The system, called the Johnson Thermoelectric Energy Converting System (JTEC) consists of two stacks of electrodes --- a high-temperature stack heated by the sun (and by concentrated mirrors) and a low-temperature stack.
An electrical jolt triggers a voltage across the electrode stacks, with the low-temperature stack pumping out hydrogen from low to high pressure in order to maintain the pressure differential. As the hydrogen passes through the high-temperature stack of electrodes, it generates power. In a sense, the system works similar to a fuel cell.
Johnson plans to build a system whose high temperature reaches 600 degrees centrigrade, within the current solar concentration ability of parabolic mirrors, which can produce temperatures of more than 800 degrees centigrade. At 600 degrees, the system would have an efficiency of close to 60 percent. At higher temperatures, the efficiency would increase even more.

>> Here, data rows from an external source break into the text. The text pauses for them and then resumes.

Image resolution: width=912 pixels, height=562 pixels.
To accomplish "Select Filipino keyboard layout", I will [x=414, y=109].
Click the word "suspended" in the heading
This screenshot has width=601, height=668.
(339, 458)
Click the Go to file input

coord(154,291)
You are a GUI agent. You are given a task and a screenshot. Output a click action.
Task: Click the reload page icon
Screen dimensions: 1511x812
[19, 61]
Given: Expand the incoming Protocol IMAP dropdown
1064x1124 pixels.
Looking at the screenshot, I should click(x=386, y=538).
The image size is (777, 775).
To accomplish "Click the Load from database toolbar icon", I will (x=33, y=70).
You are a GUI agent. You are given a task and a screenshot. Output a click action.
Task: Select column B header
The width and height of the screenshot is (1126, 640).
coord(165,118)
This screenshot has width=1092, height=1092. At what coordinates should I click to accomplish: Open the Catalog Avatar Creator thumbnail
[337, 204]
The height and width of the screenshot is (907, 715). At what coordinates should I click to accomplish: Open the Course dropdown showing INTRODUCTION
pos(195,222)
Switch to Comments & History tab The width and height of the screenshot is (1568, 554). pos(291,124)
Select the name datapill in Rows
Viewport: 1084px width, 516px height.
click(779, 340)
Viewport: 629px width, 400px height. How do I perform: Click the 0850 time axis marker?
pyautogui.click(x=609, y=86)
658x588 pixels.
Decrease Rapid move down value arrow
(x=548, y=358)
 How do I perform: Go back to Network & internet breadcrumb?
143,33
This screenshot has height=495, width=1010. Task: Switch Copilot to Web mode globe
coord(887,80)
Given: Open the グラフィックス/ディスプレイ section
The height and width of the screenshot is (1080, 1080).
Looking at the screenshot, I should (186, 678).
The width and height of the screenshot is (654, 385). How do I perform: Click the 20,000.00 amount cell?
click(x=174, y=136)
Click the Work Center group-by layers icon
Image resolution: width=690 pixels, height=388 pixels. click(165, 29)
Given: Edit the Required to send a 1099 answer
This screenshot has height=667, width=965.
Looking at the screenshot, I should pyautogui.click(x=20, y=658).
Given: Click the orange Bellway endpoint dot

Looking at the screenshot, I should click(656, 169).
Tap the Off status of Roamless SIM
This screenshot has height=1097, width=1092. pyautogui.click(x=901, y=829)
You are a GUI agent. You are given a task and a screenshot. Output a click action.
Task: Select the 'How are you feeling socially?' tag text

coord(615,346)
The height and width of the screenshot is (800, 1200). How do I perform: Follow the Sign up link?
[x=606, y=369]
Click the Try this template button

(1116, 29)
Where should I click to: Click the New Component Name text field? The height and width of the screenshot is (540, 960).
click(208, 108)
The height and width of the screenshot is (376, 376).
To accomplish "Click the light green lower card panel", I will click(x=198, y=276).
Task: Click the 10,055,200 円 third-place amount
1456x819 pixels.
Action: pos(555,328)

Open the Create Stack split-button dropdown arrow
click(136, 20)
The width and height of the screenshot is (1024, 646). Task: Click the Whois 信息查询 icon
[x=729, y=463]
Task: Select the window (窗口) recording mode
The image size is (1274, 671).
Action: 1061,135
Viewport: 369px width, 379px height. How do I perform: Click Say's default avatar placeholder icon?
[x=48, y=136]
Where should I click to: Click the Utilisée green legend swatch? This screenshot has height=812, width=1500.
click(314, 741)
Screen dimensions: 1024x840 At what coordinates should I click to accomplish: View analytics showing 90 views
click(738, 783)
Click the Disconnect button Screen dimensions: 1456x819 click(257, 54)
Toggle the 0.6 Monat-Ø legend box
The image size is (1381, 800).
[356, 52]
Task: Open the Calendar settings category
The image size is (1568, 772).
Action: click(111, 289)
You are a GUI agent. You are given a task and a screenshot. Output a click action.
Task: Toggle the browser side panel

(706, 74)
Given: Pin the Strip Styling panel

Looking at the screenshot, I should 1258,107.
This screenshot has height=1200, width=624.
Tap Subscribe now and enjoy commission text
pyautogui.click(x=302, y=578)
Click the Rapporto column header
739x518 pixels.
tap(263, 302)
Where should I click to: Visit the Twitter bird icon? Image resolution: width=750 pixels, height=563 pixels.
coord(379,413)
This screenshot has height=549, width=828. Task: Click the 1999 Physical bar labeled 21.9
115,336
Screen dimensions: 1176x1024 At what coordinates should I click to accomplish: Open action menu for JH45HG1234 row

The system should be able to produce several megawatts of power, according to Johnson. It could also harvest waste heat from internal combustion engines, turbines, and even the human body.
Johnson, a former NASA employee, funds his work with the millions of dollars he made from inventing the super soaker.
http://www.popularmechanics.com/science/earth/4243793.html
Popular Mechanics ( Jan. 8, 2008)
Super Soaker Inventor Aims to Cut Solar Costs in Half
by
Logan Ward
Solar energy technology is enjoying its day in the sun with the advent of innovations from flexible photovoltaic (PV) materials to thermal power plants that concentrate the sun’s heat to drive turbines. But even the best system converts only about 30 percent of received solar energy into electricity—making solar more expensive than burning coal or oil. That will change if Lonnie Johnson’s invention works. The Atlanta-based independent inventor of the Super Soaker squirt gun (a true technological milestone) says he can achieve a conversion efficiency rate that tops 60 percent with a new solid-state heat engine. It represents a breakthrough new way to turn heat into power.
Johnson, a nuclear engineer who holds more than 100 patents, calls his invention the Johnson Thermoelectric Energy Conversion System, or JTEC for short. This is not PV technology, in which semiconducting silicon converts light into electricity. And unlike a Stirling engine, in which pistons are powered by the expansion and compression of a contained gas, there are no moving parts in the JTEC. It’s sort of like a fuel cell: JTEC circulates hydrogen between two membrane-electrode assemblies (MEA). Unlike a fuel cell, however, JTEC is a closed system. No external hydrogen source. No oxygen input. No wastewater output. Other than a jolt of electricity that acts like the ignition spark in an internal-combustion engine, the only input is heat.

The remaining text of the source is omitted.